The Sean Payton and Drew Brees-era Saints added a second Super Bowl title to the NFC South showcase with a commanding win over the Colts in 2009, while the Falcons have mostly been competitive throughout, owing to the Michael Vick and Matt Ryan years (a pair of 13-win seasons).
Rob Tringali/Sportschrome/Getty Images
2. AFC North (DPP Score: 417)
Regular-season record points: 195 (458-435 record)
Playoff points: 222
Perhaps the final small surprise is that the AFC North didn’t finish first given the top-to-near-bottom strength of the division with the Steelers, Ravens and Bengals. The division did lead the way in playoff points, though, powered by the Steelers’ and Ravens’ Super Bowl runs in 2005, 2008 and 2012. And despite their five consecutive wild card round failures, the Bengals did contribute some points by earning playoff berths.
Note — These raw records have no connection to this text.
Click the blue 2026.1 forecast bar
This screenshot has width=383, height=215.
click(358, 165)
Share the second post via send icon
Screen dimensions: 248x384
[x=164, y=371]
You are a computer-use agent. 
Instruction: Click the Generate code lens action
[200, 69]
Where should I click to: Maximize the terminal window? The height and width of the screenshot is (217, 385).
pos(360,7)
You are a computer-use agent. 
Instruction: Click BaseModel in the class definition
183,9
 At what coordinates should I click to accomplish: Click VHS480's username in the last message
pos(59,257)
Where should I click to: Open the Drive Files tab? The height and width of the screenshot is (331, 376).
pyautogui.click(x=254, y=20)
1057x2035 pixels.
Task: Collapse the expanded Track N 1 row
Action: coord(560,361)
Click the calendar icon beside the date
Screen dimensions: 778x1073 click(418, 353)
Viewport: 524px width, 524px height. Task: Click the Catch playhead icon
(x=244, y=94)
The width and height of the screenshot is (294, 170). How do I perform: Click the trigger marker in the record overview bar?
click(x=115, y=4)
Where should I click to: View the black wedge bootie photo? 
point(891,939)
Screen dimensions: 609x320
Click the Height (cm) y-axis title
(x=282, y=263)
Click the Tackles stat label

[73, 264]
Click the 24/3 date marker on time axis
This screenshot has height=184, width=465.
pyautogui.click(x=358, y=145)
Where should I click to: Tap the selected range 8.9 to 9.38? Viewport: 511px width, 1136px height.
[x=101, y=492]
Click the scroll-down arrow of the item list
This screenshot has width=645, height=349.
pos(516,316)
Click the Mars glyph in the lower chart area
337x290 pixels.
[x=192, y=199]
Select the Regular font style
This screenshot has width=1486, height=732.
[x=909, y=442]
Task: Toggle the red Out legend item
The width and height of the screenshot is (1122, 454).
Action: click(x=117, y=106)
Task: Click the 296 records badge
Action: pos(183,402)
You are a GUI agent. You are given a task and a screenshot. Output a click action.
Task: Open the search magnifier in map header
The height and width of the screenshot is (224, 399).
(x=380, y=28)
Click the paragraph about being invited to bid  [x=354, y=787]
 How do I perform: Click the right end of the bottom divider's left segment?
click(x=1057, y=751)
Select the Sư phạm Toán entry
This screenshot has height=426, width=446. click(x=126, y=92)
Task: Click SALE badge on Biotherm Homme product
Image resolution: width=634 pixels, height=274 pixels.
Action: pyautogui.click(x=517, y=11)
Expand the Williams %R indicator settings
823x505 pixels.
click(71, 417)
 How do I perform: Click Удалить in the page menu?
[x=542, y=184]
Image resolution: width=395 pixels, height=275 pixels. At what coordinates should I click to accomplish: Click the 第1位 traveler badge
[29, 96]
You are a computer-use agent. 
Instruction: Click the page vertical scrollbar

And then there’s the Browns. Each division has its ugly duckling(s) but Cleveland’s prolonged downturn put a heavy drag on the division’s regular-season record. The AFC North tied with the top division (we’re almost there) with three Super Bowl titles. On to the champion …
Getty ImagesGetty Images
1. AFC East (DPP Score: 424)
Regular-season record points: 210 (462-434 record)
Playoff points: 214
The dominance for the Bill Belichick-Tom Brady era of New England Patriots thrust the AFC East past the AFC North by a narrow margin. Also keep in mind the figures considered didn’t include the Patriots’ 2001 (January 2002) Super Bowl, which occurred just prior to realignment. The Patriots didn’t do it alone, though.
The Miami Dolphins and Buffalo Bills didn’t help much as the Bills are still mired in the longest postseason drought in the entire league, having failed to reach the dance since 1999. But the New York Jets have won at least one playoff game under three separate coaches (Herm Edwards, Eric Mangini, Rex Ryan) and twice made wild card runs to the AFC Championship game thanks to a strong defense and just enough offense with a young Mark Sanchez.
Still, the story here is the Patriots’ dominance. They have won the division 12 times out of 14 since the realignment, the exceptions coming in 2002 (Jets) and 2008 (Dolphins, when Brady tore his ACL in Week 1 but managed 11-5 with Matt Cassel). Five conference championships, three Super Bowl titles and a ton of regular-season wins (and counting), combined with some Jets successes, provided the decisive blow to the AFC North.